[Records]

▶

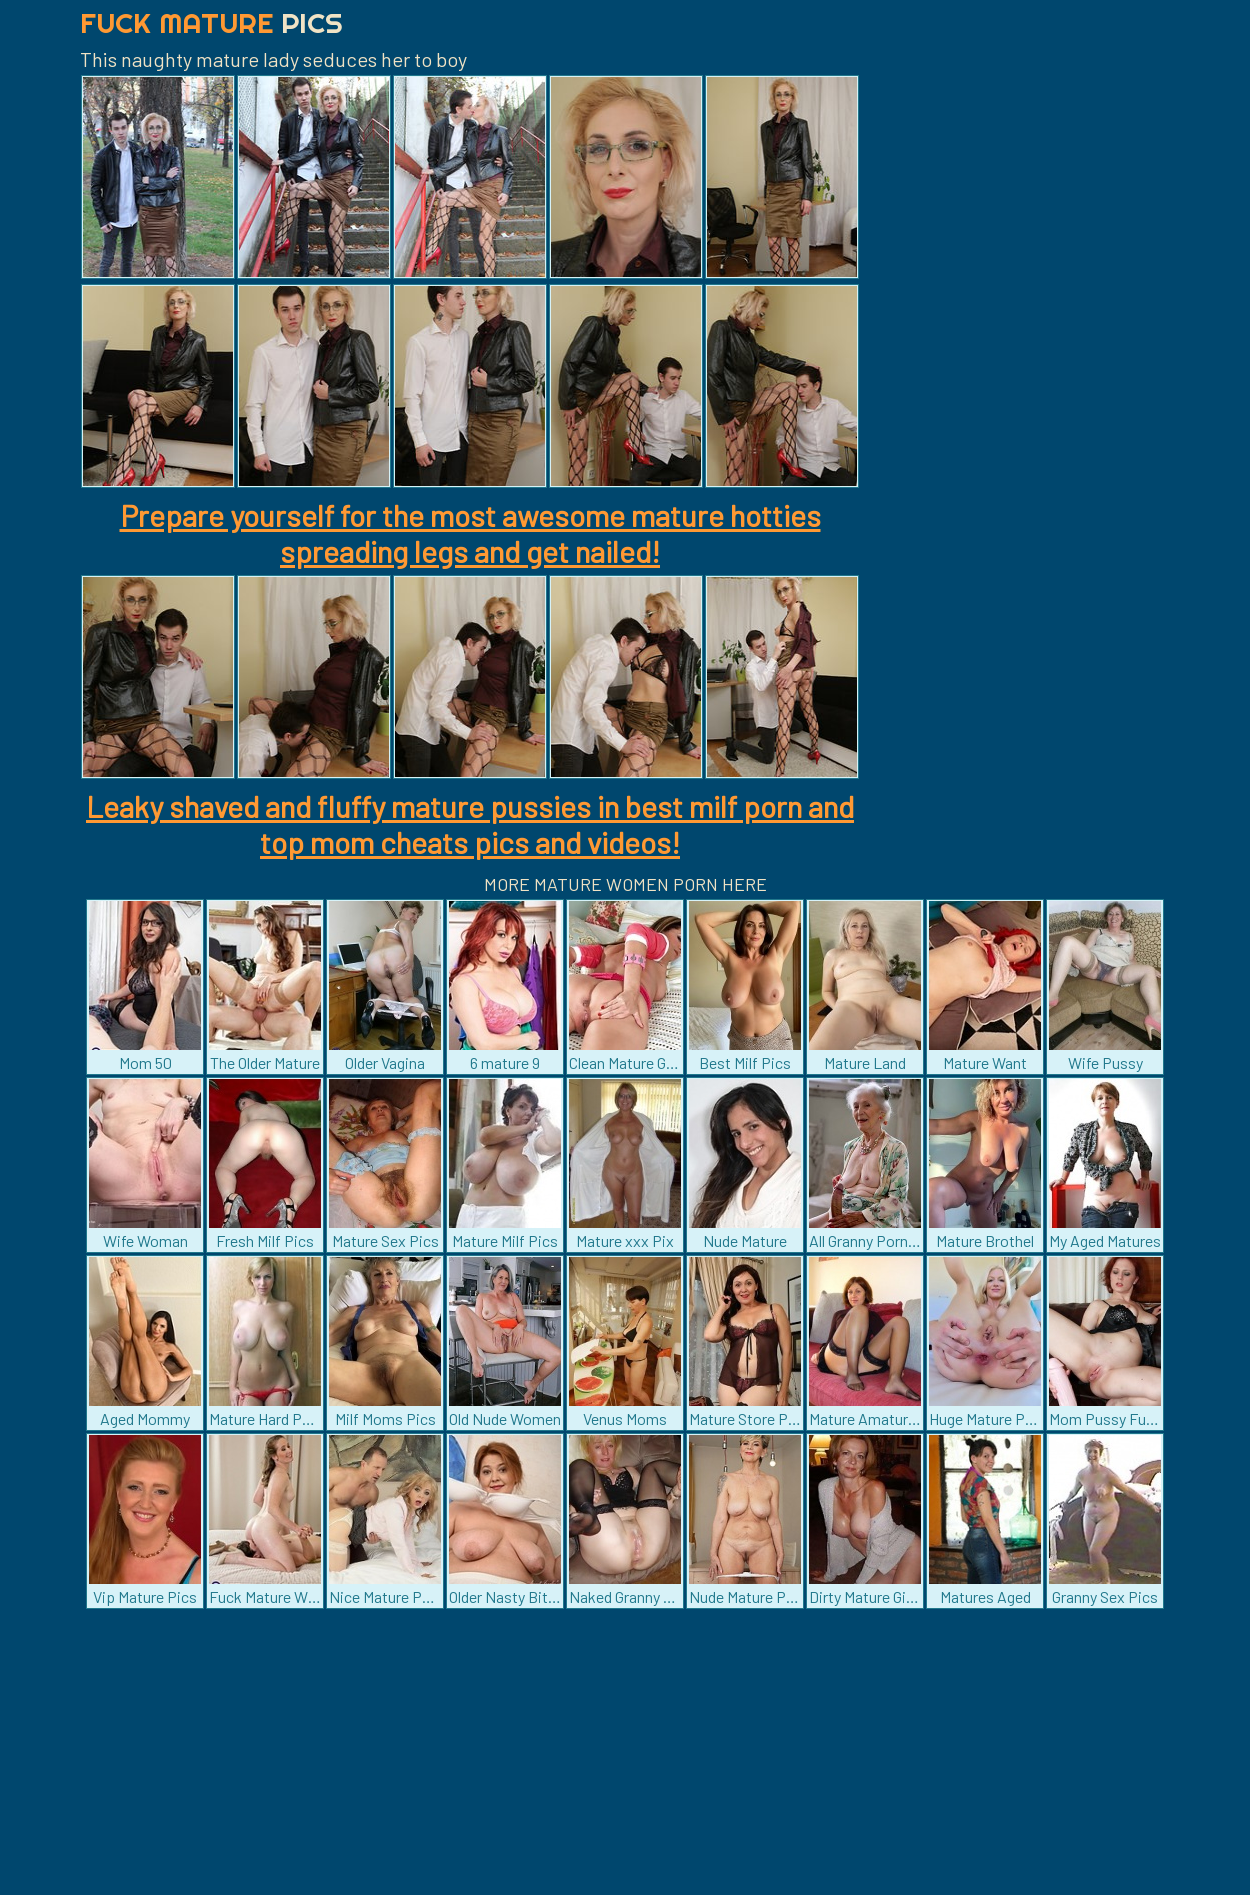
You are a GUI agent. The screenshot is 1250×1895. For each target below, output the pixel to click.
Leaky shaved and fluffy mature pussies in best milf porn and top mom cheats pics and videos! (470, 824)
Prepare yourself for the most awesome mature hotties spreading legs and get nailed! (470, 533)
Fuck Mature (211, 22)
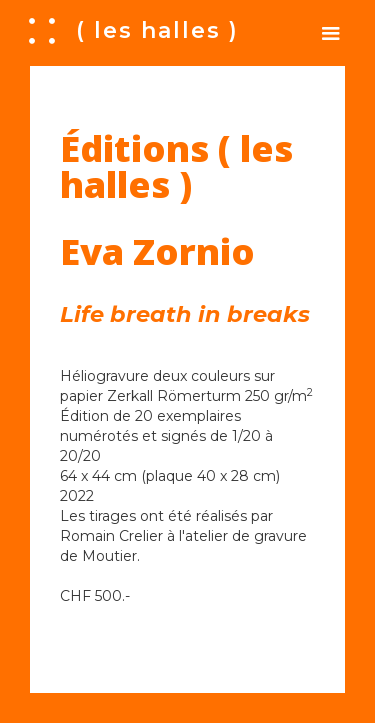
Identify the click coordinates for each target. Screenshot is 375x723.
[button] (331, 33)
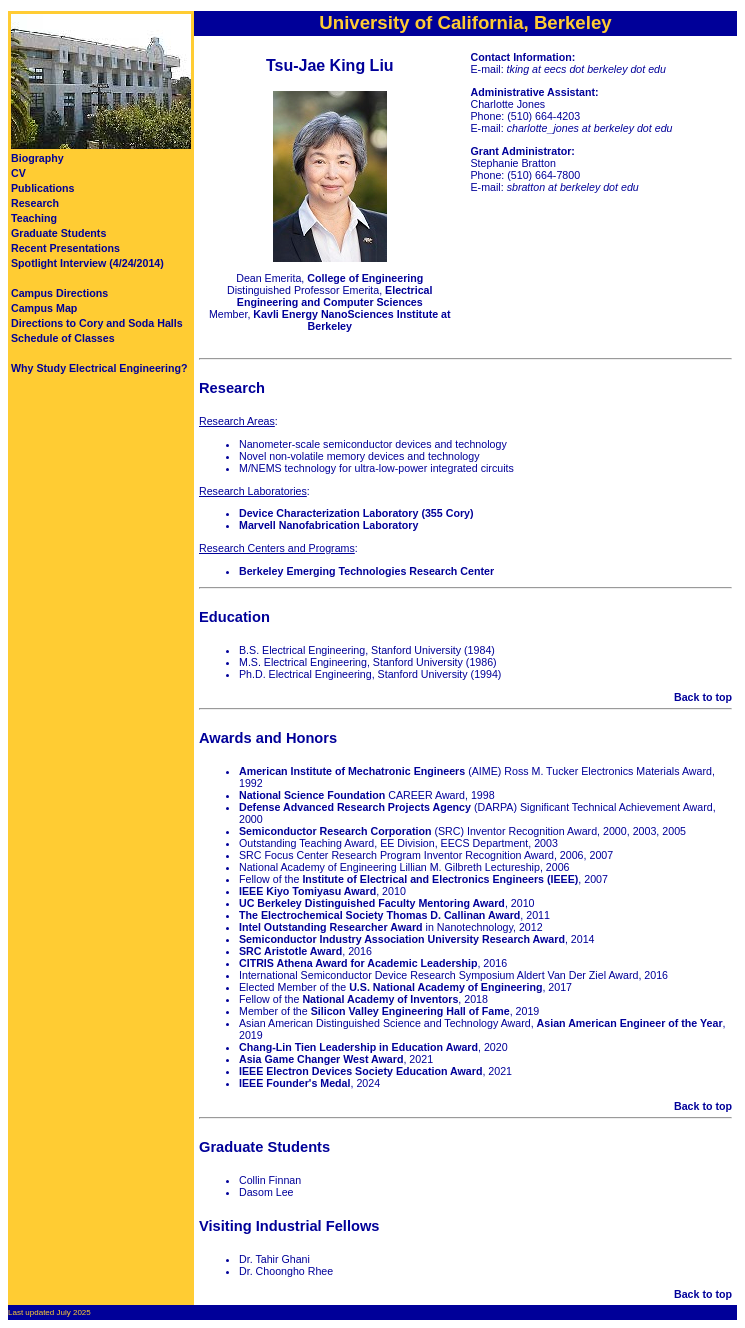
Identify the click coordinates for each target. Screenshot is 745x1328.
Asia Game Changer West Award (321, 1059)
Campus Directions (59, 293)
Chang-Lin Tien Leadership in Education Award (358, 1047)
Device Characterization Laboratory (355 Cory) (356, 513)
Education (234, 617)
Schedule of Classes (63, 338)
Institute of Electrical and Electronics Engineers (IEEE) (440, 879)
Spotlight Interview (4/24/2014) (87, 263)
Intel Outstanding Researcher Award (331, 927)
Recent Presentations (65, 248)
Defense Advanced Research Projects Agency (355, 807)
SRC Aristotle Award (290, 951)
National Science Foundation (312, 795)
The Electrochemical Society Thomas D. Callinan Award (379, 915)
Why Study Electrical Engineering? (99, 368)
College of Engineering (365, 278)
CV (18, 173)
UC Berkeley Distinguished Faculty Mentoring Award (372, 903)
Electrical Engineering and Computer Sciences (335, 296)
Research (35, 203)
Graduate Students (58, 233)
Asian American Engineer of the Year (630, 1023)
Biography (37, 158)
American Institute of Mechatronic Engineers (352, 771)
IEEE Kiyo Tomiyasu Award (307, 891)
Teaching (34, 218)
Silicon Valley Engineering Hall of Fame (410, 1011)
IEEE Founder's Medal (295, 1083)
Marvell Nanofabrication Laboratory (328, 525)
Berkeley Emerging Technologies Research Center (366, 571)
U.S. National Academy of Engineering (445, 987)
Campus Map (44, 308)
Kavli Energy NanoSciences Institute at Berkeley (351, 320)
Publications (42, 188)
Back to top (703, 697)
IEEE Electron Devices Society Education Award (360, 1071)
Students (298, 1147)
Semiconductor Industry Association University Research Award (402, 939)
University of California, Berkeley (465, 22)
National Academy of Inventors (380, 999)
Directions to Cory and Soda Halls (97, 323)
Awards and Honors (268, 738)
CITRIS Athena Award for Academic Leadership (358, 963)
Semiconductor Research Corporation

◀

Render every line of the entries above as a Markdown table with the columns "Row" and "Entry", numbering the rows in order and skipping blank lines. Leave the pictures out.

== Solution for this exercise ==
| Row | Entry |
|---|---|
| 1 | You are a GUI agent. The screenshot is 1250×1895. For each target below, output the pixel to click. |
| 2 | Leaky shaved and fluffy mature pussies in best milf porn and top mom cheats pics and videos! (470, 824) |
| 3 | Prepare yourself for the most awesome mature hotties spreading legs and get nailed! (470, 533) |
| 4 | Fuck Mature (211, 22) |
| 5 | Identify the click coordinates for each target. Screenshot is 375x723. |
| 6 | [button] (331, 33) |
| 7 | Identify the click coordinates for each target. Screenshot is 745x1328. |
| 8 | Asia Game Changer West Award (321, 1059) |
| 9 | Campus Directions (59, 293) |
| 10 | Chang-Lin Tien Leadership in Education Award (358, 1047) |
| 11 | Device Characterization Laboratory (355 Cory) (356, 513) |
| 12 | Education (234, 617) |
| 13 | Schedule of Classes (63, 338) |
| 14 | Institute of Electrical and Electronics Engineers (IEEE) (440, 879) |
| 15 | Spotlight Interview (4/24/2014) (87, 263) |
| 16 | Intel Outstanding Researcher Award (331, 927) |
| 17 | Recent Presentations (65, 248) |
| 18 | Defense Advanced Research Projects Agency (355, 807) |
| 19 | SRC Aristotle Award (290, 951) |
| 20 | National Science Foundation (312, 795) |
| 21 | The Electrochemical Society Thomas D. Callinan Award (379, 915) |
| 22 | Why Study Electrical Engineering? (99, 368) |
| 23 | College of Engineering (365, 278) |
| 24 | CV (18, 173) |
| 25 | UC Berkeley Distinguished Faculty Mentoring Award (372, 903) |
| 26 | Electrical Engineering and Computer Sciences (335, 296) |
| 27 | Research (35, 203) |
| 28 | Graduate Students (58, 233) |
| 29 | Asian American Engineer of the Year (630, 1023) |
| 30 | Biography (37, 158) |
| 31 | American Institute of Mechatronic Engineers (352, 771) |
| 32 | IEEE Kiyo Tomiyasu Award (307, 891) |
| 33 | Teaching (34, 218) |
| 34 | Silicon Valley Engineering Hall of Fame (410, 1011) |
| 35 | IEEE Founder's Medal (295, 1083) |
| 36 | Marvell Nanofabrication Laboratory (328, 525) |
| 37 | Berkeley Emerging Technologies Research Center (366, 571) |
| 38 | U.S. National Academy of Engineering (445, 987) |
| 39 | Campus Map (44, 308) |
| 40 | Kavli Energy NanoSciences Institute at Berkeley (351, 320) |
| 41 | Publications (42, 188) |
| 42 | Back to top (703, 697) |
| 43 | IEEE Electron Devices Society Education Award (360, 1071) |
| 44 | Students (298, 1147) |
| 45 | Semiconductor Industry Association University Research Award (402, 939) |
| 46 | University of California, Berkeley (465, 22) |
| 47 | National Academy of Inventors (380, 999) |
| 48 | Directions to Cory and Soda Halls (97, 323) |
| 49 | Awards and Honors (268, 738) |
| 50 | CITRIS Athena Award for Academic Leadership (358, 963) |
| 51 | Semiconductor Research Corporation |